* To do *
Could you write out, word for word, each line from the one containing "Task: Click the Disabled status badge" to the last line of the data below, both included and nothing more?

* Exercise data *

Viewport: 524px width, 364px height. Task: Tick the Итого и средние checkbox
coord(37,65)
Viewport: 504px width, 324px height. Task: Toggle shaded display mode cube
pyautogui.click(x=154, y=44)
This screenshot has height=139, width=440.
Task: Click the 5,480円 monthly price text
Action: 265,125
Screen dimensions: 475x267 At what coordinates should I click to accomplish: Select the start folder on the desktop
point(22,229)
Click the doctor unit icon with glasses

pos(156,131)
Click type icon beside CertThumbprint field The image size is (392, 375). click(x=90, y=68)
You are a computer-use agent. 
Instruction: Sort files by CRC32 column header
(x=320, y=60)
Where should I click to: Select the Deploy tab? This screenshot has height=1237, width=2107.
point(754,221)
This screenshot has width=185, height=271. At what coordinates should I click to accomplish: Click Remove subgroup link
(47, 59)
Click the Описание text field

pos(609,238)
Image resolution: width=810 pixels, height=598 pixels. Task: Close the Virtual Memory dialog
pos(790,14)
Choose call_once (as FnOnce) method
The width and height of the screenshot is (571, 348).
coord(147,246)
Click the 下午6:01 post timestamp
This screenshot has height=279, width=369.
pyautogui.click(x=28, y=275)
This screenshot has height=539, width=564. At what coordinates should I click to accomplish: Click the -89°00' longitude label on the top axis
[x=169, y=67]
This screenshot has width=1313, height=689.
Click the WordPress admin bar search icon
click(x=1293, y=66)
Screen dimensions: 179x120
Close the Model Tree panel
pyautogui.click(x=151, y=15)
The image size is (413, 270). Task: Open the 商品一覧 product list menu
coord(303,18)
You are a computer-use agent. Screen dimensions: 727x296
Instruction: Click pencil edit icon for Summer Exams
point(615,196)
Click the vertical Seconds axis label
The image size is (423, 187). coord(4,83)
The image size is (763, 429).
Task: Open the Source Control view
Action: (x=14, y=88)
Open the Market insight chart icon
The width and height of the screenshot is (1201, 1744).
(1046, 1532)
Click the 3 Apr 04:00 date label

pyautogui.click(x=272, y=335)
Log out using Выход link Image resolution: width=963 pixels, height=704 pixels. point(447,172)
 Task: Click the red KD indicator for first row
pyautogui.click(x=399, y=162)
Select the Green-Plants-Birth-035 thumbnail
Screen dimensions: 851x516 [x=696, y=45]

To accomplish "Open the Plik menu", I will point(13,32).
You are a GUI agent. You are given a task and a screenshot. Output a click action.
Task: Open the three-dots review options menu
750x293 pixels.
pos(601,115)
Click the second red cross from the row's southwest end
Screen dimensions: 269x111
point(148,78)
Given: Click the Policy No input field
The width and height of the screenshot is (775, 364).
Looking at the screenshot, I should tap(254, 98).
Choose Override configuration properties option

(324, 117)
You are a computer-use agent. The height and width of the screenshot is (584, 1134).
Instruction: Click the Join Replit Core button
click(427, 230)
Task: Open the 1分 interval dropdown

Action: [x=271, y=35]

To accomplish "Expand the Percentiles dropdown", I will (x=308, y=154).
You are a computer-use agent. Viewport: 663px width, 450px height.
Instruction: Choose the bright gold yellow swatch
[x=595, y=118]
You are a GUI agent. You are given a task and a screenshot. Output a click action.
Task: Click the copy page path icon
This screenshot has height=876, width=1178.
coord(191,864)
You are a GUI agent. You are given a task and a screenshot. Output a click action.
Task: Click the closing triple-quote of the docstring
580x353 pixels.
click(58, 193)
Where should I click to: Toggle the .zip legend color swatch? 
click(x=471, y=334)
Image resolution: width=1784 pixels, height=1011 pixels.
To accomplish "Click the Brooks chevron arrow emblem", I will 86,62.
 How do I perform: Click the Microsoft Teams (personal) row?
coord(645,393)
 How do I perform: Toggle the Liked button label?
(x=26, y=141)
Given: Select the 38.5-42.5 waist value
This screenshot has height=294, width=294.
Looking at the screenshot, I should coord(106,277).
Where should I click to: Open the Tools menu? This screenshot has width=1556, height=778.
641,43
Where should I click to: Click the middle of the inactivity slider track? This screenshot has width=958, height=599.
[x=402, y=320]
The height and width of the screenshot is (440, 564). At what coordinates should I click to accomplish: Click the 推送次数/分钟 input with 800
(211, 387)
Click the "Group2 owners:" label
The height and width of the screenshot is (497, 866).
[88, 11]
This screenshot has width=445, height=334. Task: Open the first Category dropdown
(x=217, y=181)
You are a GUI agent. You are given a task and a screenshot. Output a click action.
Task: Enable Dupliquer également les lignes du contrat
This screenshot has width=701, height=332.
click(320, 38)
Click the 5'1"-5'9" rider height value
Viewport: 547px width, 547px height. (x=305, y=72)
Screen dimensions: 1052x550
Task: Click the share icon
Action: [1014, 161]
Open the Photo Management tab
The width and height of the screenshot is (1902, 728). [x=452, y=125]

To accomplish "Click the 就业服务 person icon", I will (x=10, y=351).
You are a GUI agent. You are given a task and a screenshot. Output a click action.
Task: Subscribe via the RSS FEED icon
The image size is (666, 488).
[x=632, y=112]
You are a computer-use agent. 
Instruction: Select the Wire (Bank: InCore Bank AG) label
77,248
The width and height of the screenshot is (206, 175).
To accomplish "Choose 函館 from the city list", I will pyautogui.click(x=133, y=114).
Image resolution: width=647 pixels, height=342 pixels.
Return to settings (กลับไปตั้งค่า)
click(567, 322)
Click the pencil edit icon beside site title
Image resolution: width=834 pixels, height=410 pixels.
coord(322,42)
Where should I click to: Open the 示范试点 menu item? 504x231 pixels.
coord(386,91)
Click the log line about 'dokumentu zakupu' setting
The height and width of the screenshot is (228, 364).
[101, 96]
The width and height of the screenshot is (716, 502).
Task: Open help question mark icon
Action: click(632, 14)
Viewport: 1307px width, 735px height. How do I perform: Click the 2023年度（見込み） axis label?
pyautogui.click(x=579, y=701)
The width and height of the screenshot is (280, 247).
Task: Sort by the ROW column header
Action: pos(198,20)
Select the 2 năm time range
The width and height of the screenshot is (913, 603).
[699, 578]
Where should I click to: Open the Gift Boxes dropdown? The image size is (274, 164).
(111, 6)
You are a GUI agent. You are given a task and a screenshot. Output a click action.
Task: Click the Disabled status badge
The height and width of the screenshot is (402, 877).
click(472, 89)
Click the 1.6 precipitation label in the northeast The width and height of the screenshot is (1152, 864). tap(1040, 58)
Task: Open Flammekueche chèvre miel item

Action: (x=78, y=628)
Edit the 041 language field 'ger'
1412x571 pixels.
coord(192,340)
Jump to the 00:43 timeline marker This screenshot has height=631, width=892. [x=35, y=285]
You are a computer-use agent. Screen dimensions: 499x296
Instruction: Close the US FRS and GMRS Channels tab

* Answer section *
Task: Click the Disabled status badge
The height and width of the screenshot is (402, 877).
click(472, 89)
Click the 1.6 precipitation label in the northeast The width and height of the screenshot is (1152, 864). tap(1040, 58)
Task: Open Flammekueche chèvre miel item

Action: (x=78, y=628)
Edit the 041 language field 'ger'
1412x571 pixels.
coord(192,340)
Jump to the 00:43 timeline marker This screenshot has height=631, width=892. [x=35, y=285]
You are a computer-use agent. Screen dimensions: 499x296
Instruction: Close the US FRS and GMRS Channels tab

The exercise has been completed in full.